» **The data**:

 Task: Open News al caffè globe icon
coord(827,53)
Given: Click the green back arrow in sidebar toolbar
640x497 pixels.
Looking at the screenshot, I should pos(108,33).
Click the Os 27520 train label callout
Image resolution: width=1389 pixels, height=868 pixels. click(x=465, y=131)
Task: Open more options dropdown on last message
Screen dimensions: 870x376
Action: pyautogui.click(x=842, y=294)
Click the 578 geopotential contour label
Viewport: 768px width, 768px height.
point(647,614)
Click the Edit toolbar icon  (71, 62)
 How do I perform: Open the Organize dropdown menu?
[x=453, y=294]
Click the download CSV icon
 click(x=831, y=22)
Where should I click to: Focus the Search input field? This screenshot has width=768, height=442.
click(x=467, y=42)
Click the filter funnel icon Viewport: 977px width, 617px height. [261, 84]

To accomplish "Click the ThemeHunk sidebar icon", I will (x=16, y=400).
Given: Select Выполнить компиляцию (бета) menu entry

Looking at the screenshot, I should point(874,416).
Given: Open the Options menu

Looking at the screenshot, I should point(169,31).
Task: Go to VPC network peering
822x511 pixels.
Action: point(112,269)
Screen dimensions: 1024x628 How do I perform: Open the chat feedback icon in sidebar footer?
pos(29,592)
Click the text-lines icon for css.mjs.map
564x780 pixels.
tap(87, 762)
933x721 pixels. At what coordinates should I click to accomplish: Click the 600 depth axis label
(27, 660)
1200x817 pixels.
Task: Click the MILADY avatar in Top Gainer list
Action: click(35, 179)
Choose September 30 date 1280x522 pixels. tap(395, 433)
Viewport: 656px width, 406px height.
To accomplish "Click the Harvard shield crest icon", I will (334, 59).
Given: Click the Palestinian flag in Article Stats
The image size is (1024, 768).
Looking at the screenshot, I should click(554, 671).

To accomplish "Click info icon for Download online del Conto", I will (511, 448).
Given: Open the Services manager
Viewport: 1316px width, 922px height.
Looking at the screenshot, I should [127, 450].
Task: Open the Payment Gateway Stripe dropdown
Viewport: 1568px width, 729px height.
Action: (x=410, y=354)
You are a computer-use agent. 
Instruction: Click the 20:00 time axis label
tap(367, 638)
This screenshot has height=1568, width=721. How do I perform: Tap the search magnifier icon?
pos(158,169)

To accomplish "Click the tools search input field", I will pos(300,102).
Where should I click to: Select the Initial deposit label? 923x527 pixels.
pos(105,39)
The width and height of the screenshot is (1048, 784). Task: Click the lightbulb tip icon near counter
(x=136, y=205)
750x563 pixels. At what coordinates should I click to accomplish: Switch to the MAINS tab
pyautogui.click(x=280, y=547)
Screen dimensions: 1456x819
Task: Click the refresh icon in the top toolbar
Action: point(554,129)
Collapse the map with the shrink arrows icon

» **What needs to be done**: Copy out every one of the entries above, unchanged.

» **Expected output**:
 Task: Open News al caffè globe icon
coord(827,53)
Given: Click the green back arrow in sidebar toolbar
640x497 pixels.
Looking at the screenshot, I should pos(108,33).
Click the Os 27520 train label callout
Image resolution: width=1389 pixels, height=868 pixels. click(x=465, y=131)
Task: Open more options dropdown on last message
Screen dimensions: 870x376
Action: pyautogui.click(x=842, y=294)
Click the 578 geopotential contour label
Viewport: 768px width, 768px height.
point(647,614)
Click the Edit toolbar icon  (71, 62)
 How do I perform: Open the Organize dropdown menu?
[x=453, y=294]
Click the download CSV icon
 click(x=831, y=22)
Where should I click to: Focus the Search input field? This screenshot has width=768, height=442.
click(x=467, y=42)
Click the filter funnel icon Viewport: 977px width, 617px height. [261, 84]

To accomplish "Click the ThemeHunk sidebar icon", I will (x=16, y=400).
Given: Select Выполнить компиляцию (бета) menu entry

Looking at the screenshot, I should point(874,416).
Given: Open the Options menu

Looking at the screenshot, I should point(169,31).
Task: Go to VPC network peering
822x511 pixels.
Action: point(112,269)
Screen dimensions: 1024x628 How do I perform: Open the chat feedback icon in sidebar footer?
pos(29,592)
Click the text-lines icon for css.mjs.map
564x780 pixels.
tap(87, 762)
933x721 pixels. At what coordinates should I click to accomplish: Click the 600 depth axis label
(27, 660)
1200x817 pixels.
Task: Click the MILADY avatar in Top Gainer list
Action: click(35, 179)
Choose September 30 date 1280x522 pixels. tap(395, 433)
Viewport: 656px width, 406px height.
To accomplish "Click the Harvard shield crest icon", I will (334, 59).
Given: Click the Palestinian flag in Article Stats
The image size is (1024, 768).
Looking at the screenshot, I should click(554, 671).

To accomplish "Click info icon for Download online del Conto", I will (511, 448).
Given: Open the Services manager
Viewport: 1316px width, 922px height.
Looking at the screenshot, I should [127, 450].
Task: Open the Payment Gateway Stripe dropdown
Viewport: 1568px width, 729px height.
Action: (x=410, y=354)
You are a computer-use agent. 
Instruction: Click the 20:00 time axis label
tap(367, 638)
This screenshot has height=1568, width=721. How do I perform: Tap the search magnifier icon?
pos(158,169)

To accomplish "Click the tools search input field", I will pos(300,102).
Where should I click to: Select the Initial deposit label? 923x527 pixels.
pos(105,39)
The width and height of the screenshot is (1048, 784). Task: Click the lightbulb tip icon near counter
(x=136, y=205)
750x563 pixels. At what coordinates should I click to accomplish: Switch to the MAINS tab
pyautogui.click(x=280, y=547)
Screen dimensions: 1456x819
Task: Click the refresh icon in the top toolbar
Action: point(554,129)
Collapse the map with the shrink arrows icon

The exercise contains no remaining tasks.